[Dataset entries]
───
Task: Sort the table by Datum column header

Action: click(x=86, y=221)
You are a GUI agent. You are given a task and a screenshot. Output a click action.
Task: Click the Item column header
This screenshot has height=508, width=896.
───
TASK OBJECTIVE
Each line above is to be reproduced exactly.

SOLVED PROBLEM
Task: Sort the table by Datum column header

Action: click(x=86, y=221)
You are a GUI agent. You are given a task and a screenshot. Output a click action.
Task: Click the Item column header
This screenshot has height=508, width=896.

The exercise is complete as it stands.